Assignment
From the entries below, extract every line that includes the word "with".

[Study material]

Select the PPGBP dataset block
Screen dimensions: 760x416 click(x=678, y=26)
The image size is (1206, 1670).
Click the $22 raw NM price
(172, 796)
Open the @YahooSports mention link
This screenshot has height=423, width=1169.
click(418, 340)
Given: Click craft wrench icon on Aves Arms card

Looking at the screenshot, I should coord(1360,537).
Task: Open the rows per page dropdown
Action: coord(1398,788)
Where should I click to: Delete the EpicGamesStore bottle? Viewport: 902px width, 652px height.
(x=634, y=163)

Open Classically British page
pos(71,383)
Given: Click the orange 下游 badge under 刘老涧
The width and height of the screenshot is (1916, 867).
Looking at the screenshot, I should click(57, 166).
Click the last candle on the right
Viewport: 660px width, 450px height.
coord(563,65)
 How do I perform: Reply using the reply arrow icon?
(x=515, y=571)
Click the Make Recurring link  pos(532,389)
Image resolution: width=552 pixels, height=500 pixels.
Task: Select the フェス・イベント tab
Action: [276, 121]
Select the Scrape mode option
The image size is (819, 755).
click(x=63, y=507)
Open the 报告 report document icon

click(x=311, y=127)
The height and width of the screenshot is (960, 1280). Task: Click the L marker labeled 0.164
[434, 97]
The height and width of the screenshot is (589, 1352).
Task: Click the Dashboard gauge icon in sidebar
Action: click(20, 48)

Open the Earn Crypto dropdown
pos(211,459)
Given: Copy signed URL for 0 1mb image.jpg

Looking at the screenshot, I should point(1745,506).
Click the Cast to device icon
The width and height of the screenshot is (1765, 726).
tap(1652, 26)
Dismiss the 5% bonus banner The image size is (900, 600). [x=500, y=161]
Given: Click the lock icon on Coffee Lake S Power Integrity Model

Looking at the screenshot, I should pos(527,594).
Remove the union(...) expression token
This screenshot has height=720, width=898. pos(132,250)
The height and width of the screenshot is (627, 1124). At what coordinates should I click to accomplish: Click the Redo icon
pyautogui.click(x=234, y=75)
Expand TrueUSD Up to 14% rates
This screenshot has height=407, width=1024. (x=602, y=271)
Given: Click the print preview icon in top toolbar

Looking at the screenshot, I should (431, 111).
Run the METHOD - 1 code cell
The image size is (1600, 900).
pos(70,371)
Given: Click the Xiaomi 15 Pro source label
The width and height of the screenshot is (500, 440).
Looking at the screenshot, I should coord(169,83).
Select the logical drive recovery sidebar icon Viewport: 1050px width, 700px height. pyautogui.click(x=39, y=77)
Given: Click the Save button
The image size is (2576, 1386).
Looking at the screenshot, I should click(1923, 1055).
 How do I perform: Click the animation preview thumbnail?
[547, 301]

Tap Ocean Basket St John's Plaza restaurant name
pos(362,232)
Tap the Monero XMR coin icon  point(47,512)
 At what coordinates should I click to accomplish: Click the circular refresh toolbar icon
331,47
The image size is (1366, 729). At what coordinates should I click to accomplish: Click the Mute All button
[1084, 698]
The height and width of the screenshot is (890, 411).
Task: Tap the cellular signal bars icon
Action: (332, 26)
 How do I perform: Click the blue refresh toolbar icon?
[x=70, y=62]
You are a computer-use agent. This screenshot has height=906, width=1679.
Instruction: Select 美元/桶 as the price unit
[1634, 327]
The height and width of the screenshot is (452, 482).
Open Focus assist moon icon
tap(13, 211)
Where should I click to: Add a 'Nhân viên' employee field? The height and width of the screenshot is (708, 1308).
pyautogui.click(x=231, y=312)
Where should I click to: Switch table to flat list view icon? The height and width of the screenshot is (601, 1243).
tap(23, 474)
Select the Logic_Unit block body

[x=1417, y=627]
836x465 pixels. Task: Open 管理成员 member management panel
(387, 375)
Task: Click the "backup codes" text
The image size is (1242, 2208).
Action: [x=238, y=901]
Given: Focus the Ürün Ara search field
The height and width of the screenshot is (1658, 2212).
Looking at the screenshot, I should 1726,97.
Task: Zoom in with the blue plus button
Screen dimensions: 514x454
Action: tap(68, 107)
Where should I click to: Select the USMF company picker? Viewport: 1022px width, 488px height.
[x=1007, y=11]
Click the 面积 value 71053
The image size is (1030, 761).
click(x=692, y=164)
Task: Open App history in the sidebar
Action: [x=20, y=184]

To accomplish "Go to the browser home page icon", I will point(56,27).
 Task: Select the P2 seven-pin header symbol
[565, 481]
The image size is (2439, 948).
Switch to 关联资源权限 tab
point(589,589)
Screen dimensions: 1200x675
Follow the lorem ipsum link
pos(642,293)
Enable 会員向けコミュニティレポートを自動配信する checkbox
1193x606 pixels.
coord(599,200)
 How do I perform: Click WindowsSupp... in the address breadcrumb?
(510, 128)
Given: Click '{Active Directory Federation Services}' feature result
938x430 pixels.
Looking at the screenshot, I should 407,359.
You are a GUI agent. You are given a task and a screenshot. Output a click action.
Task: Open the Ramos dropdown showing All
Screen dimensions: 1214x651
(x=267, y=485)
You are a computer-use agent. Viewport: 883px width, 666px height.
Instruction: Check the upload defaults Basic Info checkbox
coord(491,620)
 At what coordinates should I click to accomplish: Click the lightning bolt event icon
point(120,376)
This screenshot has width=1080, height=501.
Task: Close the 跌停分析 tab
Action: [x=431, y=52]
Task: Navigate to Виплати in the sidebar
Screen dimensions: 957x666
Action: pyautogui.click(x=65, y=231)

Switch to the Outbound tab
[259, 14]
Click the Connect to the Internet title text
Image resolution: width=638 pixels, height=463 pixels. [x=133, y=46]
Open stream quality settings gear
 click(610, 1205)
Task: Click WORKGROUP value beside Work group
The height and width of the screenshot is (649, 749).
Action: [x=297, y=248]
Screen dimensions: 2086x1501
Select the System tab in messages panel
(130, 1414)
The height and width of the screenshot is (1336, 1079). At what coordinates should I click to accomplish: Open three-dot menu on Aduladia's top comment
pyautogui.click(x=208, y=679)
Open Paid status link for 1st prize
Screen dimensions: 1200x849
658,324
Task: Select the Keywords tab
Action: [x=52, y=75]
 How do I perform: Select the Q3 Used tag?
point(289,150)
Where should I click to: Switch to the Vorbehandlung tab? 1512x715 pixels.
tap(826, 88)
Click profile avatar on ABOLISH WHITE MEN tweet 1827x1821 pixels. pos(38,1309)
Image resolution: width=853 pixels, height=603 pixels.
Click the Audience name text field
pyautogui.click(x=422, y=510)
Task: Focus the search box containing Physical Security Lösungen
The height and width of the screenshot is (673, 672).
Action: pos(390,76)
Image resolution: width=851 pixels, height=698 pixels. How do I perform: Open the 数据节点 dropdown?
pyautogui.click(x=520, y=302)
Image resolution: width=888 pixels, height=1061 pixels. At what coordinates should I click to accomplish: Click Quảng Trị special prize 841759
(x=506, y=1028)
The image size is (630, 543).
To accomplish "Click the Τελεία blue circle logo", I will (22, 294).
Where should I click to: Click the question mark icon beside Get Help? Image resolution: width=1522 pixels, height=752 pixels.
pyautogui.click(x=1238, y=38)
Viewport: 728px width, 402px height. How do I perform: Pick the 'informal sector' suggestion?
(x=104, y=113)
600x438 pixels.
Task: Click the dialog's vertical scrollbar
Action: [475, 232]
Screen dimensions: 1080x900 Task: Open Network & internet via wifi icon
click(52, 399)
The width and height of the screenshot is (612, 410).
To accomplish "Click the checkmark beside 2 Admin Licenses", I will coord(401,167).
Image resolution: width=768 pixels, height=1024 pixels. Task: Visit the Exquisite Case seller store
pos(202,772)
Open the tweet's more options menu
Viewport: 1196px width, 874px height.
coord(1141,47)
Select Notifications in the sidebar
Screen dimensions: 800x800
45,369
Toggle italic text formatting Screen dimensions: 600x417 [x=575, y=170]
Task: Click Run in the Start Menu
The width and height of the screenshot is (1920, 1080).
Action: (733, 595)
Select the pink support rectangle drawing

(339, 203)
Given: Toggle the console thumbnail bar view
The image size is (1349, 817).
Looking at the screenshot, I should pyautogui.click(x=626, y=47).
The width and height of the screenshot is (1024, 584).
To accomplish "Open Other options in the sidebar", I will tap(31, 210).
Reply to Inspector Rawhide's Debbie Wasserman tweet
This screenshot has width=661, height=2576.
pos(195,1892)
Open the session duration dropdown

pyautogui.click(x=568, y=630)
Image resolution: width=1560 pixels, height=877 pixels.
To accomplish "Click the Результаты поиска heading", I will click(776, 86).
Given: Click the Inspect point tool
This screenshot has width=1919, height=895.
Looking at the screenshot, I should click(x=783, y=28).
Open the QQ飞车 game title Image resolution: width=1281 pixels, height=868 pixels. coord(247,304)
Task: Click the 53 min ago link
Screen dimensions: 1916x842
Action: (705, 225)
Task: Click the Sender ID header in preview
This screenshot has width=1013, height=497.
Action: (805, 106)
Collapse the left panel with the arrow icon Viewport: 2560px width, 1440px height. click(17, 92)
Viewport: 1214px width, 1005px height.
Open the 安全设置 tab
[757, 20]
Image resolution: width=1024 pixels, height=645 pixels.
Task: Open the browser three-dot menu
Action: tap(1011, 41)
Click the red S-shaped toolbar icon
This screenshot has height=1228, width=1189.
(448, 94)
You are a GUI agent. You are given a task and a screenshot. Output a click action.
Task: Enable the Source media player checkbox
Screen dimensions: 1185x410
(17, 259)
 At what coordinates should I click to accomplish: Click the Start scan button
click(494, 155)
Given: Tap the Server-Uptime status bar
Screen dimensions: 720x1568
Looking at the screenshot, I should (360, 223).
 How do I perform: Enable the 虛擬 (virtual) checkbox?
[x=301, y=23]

[/Study material]

Task output
Task: Zoom in with the blue plus button
Collapse the left panel with the arrow icon Viewport: 2560px width, 1440px height. click(17, 92)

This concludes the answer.